Interoperability affects booming VoIP marketplace

By Betsy Yocom, Network World |  Networking

Also, various incompatible versions of the H.323 standard exist. Version 1, which is not forward-compatible with the most widely supported Version 2; and Versions 3 and 4. Version 3 is a ratified standard at this point but Version 4 was not as we went to press (see graphic, right). Clearly so many versions of the same standard have contributed to industry confusion.

Confusion or not, H.323's Version 2 is the most widely implemented today, present in 49 products out of the 84 we analyzed. However, when we looked at what vendors are planning to do in the standards arena, other standards are gaining some major ground.

These include MGCP, a protocol that addresses control of media gateways, but it does not -- as H.323 does -- specify a complete end-to-end communication. Vendors supporting or planning to support MGCP within the next six months include Alcatel, Avaya, Cisco, Clarent, Dialogic, ECI Telecom, Inter-Tel, Motorola, Netcentrex, Syndeo, Telecom Technologies, Telogy, Unisphere Networks, Vertical Networks and Vsys.

Two variants of MGCP exist: one, per RFC 2705, under control of the IETF, and another version under the auspices of the ISC. Among the 36 products supporting MGCP, 22 support the RFC 2705 specification, while nine specifically support the ISC version.

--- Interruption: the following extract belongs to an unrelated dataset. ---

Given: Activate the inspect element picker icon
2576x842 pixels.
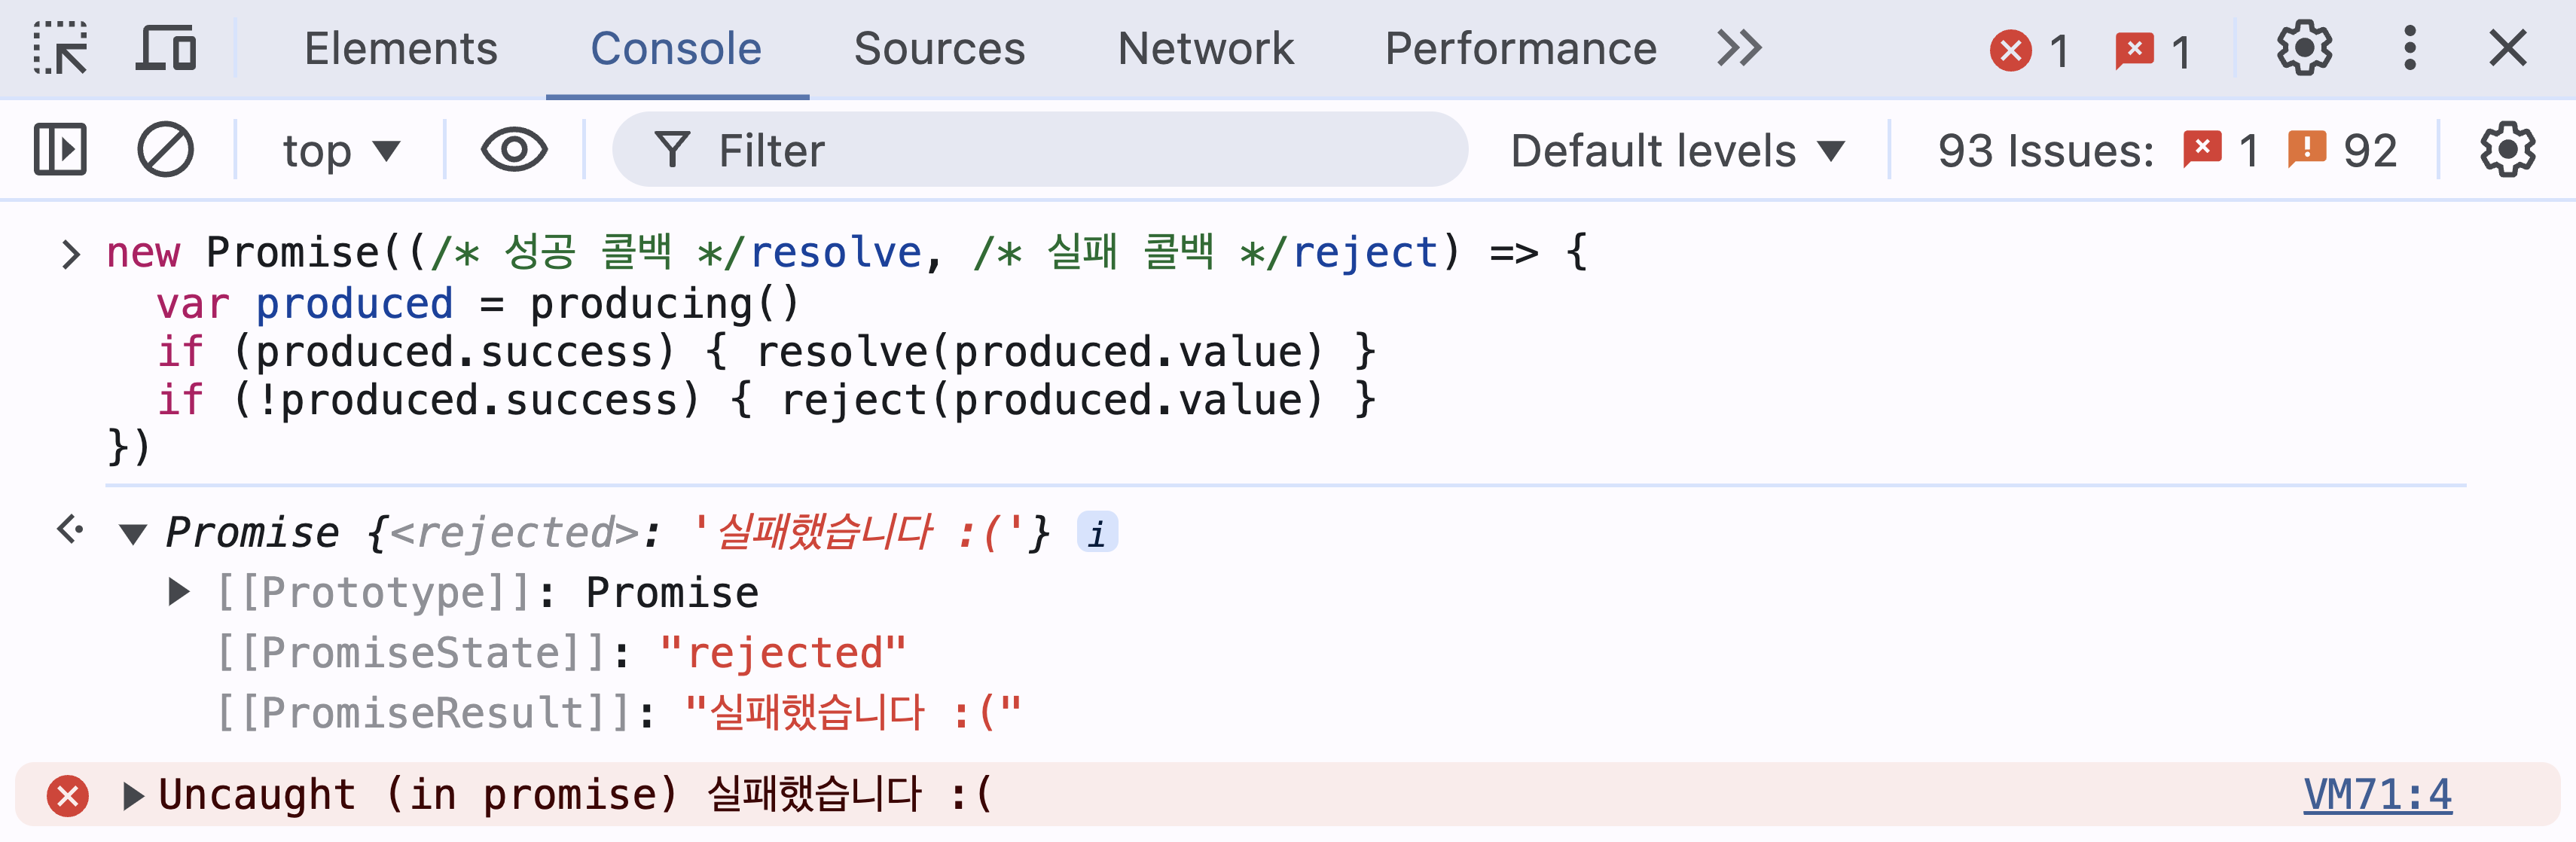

H.248/Megaco, a joint undertaking of the ITU-T and the IETF, combines elements of the IETF's MGCP with the ITU's H.323. The main thrust of Megaco is to permit greater scalability than allowed by H.323, and to address the technical requirements of multimedia conferencing. At present H.248/Megaco is not nearly as widely supported as H.323 or MGCP, but vendors say they plan to implement it on 30 products within the next six months. The vendors that support H.248/Megaco now or plan to within the next six months are Avaya, Alitgen Communications Inc., Alcatel, Cisco Systems Inc., Clarent, Dialogic Corp., Motorola Inc., Sonus Networks Inc., Unisphere Networks Inc., Vertical Networks and Vive Synergies.

Yet another standard gaining widespread acceptance is SIP. SIP is an application-layer signaling protocol that specifies call control for multiparty sessions, IP phone calls or multimedia distribution. Unlike H.323, which is based on binary-encoding, SIP is a text-based protocol that vendors tell us is much easier to implement.

The vendors that currently or plan to support SIP are Avaya, 3Com, Altigen, Alcatel, Cisco, Com2001, Ericsson, ECI Telecom, NEC, Nortel (on the Business Communications Manager), Nuera, Pingtel, Shoreline, Syndeo, Telecom Technologies, Telogy, VocalData and Vsys. SIP is supported on 24 products and is planned to be implemented on 39 more within the next six months. This will boost SIP's prominence significantly.